Answer: The verb itself means:
  1. To kidnap (a man) for compulsory service aboard a ship, especially after drugging him.
  2. To induce or compel (someone) to do something, especially by fraud or force: We were shanghaied into buying worthless securities.
The most widely accepted theory of the word's origin is that it comes from the city of Shanghai, a common destination of the ships with abducted crews

It comes from American West Coast ports (Seattle, Portland, San Francisco, etc.) in the mid-1800s. Laws and economic conditions spurred conscripting men as sailors by forceful techniques such as trickery, intimidating, or violence.
  1. Once a sailor signed onboard a vessel for a voyage, it was illegal for him to leave the ship before the voyage's end.
  2. Crews abandoned ships en masse for the California Gold Rush, causing a shortage of skilled labor on the coast. Healthy, able seamen were rare and valuable.
  3. Boarding masters (who found crews for ships) were paid "by the body," and thus had a strong incentive to put as many men on a ship as possible.
  4. A kidnapping boarding master (or "crimp") might knock a seaman unconscious, forge his signature, and pick up his money.
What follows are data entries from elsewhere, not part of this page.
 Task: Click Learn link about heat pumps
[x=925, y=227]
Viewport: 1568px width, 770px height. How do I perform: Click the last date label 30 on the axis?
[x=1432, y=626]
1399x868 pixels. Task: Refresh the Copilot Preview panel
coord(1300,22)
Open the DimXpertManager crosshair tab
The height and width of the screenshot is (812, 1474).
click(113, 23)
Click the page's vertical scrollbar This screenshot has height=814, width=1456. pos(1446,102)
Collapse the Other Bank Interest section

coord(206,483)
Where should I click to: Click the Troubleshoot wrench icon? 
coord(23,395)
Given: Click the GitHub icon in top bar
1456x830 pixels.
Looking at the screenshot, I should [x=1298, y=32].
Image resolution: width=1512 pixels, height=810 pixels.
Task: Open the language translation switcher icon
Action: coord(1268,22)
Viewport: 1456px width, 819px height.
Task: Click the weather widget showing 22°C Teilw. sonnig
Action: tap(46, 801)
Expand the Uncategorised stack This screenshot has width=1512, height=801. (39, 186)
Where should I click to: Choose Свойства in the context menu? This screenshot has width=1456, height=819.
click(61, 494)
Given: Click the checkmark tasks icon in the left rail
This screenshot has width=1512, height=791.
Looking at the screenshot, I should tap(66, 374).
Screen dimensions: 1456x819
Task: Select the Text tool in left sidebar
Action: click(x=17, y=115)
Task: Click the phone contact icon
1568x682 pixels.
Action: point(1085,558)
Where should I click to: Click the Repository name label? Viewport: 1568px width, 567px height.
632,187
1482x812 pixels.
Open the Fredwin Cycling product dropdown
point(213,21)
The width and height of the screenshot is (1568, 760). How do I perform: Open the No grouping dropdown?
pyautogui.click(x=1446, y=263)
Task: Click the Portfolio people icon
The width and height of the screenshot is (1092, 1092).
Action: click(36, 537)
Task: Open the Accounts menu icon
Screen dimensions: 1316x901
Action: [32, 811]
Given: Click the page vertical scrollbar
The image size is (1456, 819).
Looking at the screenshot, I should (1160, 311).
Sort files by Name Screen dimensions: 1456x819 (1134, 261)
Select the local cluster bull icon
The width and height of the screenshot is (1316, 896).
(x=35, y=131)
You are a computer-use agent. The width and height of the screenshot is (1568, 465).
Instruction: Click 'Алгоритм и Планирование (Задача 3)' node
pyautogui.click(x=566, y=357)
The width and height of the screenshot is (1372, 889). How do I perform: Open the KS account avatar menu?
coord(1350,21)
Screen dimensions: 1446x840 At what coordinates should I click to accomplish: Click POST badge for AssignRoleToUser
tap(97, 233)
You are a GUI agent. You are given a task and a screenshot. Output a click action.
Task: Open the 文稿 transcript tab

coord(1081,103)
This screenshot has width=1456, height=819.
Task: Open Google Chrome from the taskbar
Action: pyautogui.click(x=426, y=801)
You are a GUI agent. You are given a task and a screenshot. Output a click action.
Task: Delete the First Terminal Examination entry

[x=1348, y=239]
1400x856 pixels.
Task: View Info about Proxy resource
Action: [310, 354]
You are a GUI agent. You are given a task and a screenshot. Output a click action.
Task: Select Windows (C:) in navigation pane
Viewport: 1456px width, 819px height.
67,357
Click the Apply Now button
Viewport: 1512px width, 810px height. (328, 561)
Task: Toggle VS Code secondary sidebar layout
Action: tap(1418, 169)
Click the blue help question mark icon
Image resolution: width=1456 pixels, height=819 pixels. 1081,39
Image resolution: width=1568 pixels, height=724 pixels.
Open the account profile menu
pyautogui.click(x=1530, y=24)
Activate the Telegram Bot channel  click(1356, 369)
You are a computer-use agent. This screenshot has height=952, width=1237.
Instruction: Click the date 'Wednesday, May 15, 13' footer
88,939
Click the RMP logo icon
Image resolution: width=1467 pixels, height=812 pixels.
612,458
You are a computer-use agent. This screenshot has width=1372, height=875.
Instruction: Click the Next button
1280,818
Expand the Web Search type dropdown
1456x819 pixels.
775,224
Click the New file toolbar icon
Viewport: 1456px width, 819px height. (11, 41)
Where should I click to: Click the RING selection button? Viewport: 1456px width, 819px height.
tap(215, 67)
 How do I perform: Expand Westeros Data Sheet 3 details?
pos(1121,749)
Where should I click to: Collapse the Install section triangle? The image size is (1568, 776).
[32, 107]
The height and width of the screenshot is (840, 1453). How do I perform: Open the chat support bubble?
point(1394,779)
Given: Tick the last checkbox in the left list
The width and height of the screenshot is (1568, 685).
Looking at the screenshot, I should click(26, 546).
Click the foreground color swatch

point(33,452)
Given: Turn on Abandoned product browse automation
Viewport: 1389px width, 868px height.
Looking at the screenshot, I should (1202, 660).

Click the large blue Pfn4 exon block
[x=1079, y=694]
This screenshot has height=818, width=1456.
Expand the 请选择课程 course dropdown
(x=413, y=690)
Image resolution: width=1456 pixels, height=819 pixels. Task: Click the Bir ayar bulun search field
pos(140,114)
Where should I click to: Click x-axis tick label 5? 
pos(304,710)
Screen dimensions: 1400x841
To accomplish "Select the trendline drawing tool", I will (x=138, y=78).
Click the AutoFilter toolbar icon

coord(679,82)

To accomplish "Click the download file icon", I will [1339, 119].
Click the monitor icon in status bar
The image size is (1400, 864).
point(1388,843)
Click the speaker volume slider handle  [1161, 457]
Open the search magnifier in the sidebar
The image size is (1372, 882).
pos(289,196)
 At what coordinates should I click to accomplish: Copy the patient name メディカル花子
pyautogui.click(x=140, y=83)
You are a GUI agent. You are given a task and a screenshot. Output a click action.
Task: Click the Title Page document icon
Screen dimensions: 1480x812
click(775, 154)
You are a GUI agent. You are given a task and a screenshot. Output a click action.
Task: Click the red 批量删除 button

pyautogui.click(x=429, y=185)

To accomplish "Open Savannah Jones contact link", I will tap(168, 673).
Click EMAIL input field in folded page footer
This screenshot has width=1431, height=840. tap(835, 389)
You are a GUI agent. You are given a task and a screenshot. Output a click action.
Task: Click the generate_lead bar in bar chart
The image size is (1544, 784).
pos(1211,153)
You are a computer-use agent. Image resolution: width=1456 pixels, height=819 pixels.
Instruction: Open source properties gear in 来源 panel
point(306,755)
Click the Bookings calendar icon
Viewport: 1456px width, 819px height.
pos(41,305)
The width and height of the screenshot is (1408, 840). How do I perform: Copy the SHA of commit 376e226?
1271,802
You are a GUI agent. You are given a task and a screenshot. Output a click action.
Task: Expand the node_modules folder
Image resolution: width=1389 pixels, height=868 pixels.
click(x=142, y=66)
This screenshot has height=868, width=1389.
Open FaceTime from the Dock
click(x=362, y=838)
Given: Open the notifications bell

  5. A crimp might trick a sailor into using his advance pay (up to 4 months) to buy supplies and clothes from him for an inflated price.
Source: Wikipedia

The More You Know: The most infamous crimps included Jim "Shanghai" Kelly and Johnny "Shanghai Chicken" Devine of San Francisco, and Joseph "Bunco" Kelly of Portland. "Bunco" Kelly allegedly passed off a wooden Cigar store Indian as a much-needed crewman to a desperate ship's captain. Another romanticized story involves the "birthday party" Shanghai Kelly threw for himself, in order to attract enough victims to man 3 ships, including one named Reefer.